Debatte um Voderholzer-Äußerung
Für den größten Aufreger sorgte indes der Regensburger Bischof Rudolf Voderholzer. Er hatte in seinem Redebeitrag die Reform des deutschen Sexualstrafrechts aus den 1970er Jahren kritisiert und dabei auch die damals meinungsbildenden liberalen Sexualwissenschaftler aufs Korn genommen. Diese hätten einst behauptet, die Verhöre der Missbrauchsopfer seien schlimmer als die eigentlich harmlosen Akte des sexuellen Missbrauchs. Da er vergessen hatte, in seinem Beitrag den Konjunktiv der indirekten Rede zu benutzen, wurde dieses Zitat von vielen Synodalen als eine eigene Aussage Voderholzers missverstanden - so, als hätte er selbst den Missbrauch verharmlost und relativiert.
Mehrere Redner bekundeten Empörung über die vermutete Entgleisung des konservativen Bischofs, auch Missbrauchsbetroffene zeigten sich sichtlich verstimmt. Im Tagungspräsidium wurde gar eine öffentliche Missbilligung oder Abstrafung Voderholzers erwogen, bis er schließlich in einem erneuten Redebeitrag klarstellen konnte, dass er die von ihm zitierte Verharmlosung des Missbrauchs vollständig missbillige.

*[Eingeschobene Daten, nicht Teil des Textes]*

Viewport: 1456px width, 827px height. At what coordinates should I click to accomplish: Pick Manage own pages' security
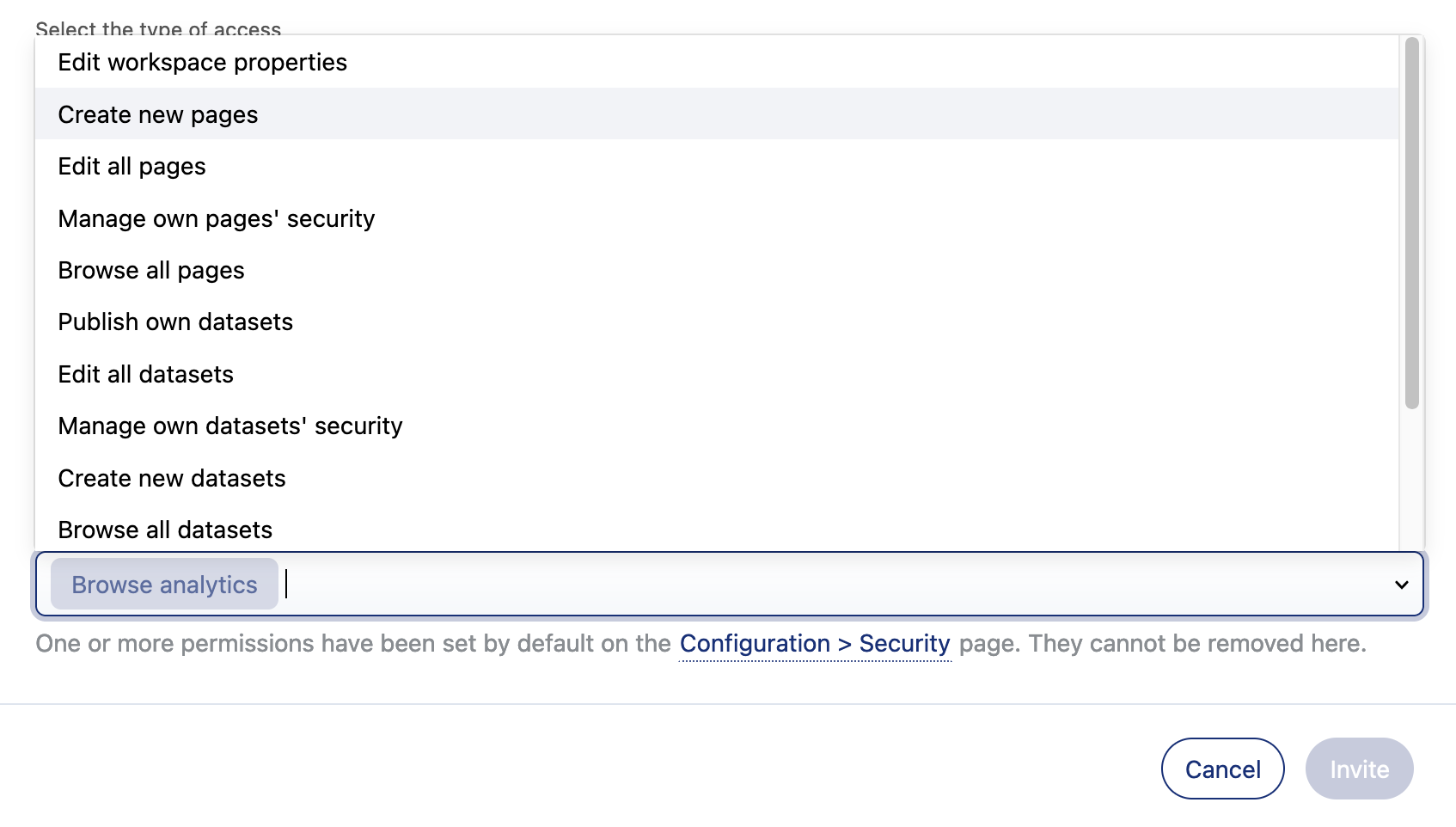click(217, 219)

Das Präsidium des Synodalen Wegs kündigte die Ausarbeitung eines Schuldbekenntnisses an. In dem Zusammenhang nannte der Vorsitzende der Deutschen Bischofskonferenz, Bischof Georg Bätzing, das Münchner Gutachten ein "Beben". Er fügte hinzu: "Es wird nicht das letzte gewesen sein - andere Diözesen werden folgen. Und jedes Mal werden wir wieder mit tiefen Abgründen konfrontiert, die mich mit Scham erfüllen."
In der Auftakt-Pressekonferenz sagte die Präsidentin des Zentralkomitees der deutschen Katholiken (ZdK), Irme Stetter-Karp, sie wolle Veränderungen sehen. Es gelte, Gerechtigkeit herzustellen: "für die Opfer sexueller Gewalt, für die vielen Betroffenen, für Kirchengemeinden, für Familien, für Menschen, deren Leben durch die Kirche nicht besser, sondern schlechter geworden ist".
Weitere Themen am Freitag und Samstag
Die Synodalversammlung ist das oberste Gremium des Synodalen Wegs. Trotz hoher Corona-Inzidenzwerte reisten laut Angaben der Organisatoren 189 der 230 Synodalen nach Frankfurt; weitere 29 nahmen online an dem bis Samstag dauernden Treffen teil. Auf dem Tisch liegen insgesamt 13 Papiere zu den vier zentralen Themen - Sexualmoral, Rolle der Frauen, priesterliches Leben und Macht. Zu den Forderungen gehören etwa der Ruf nach Mitbestimmung der Laien bei der Bestellung neuer Bischöfe und nach der Zulassung von Frauen zum Diakonat.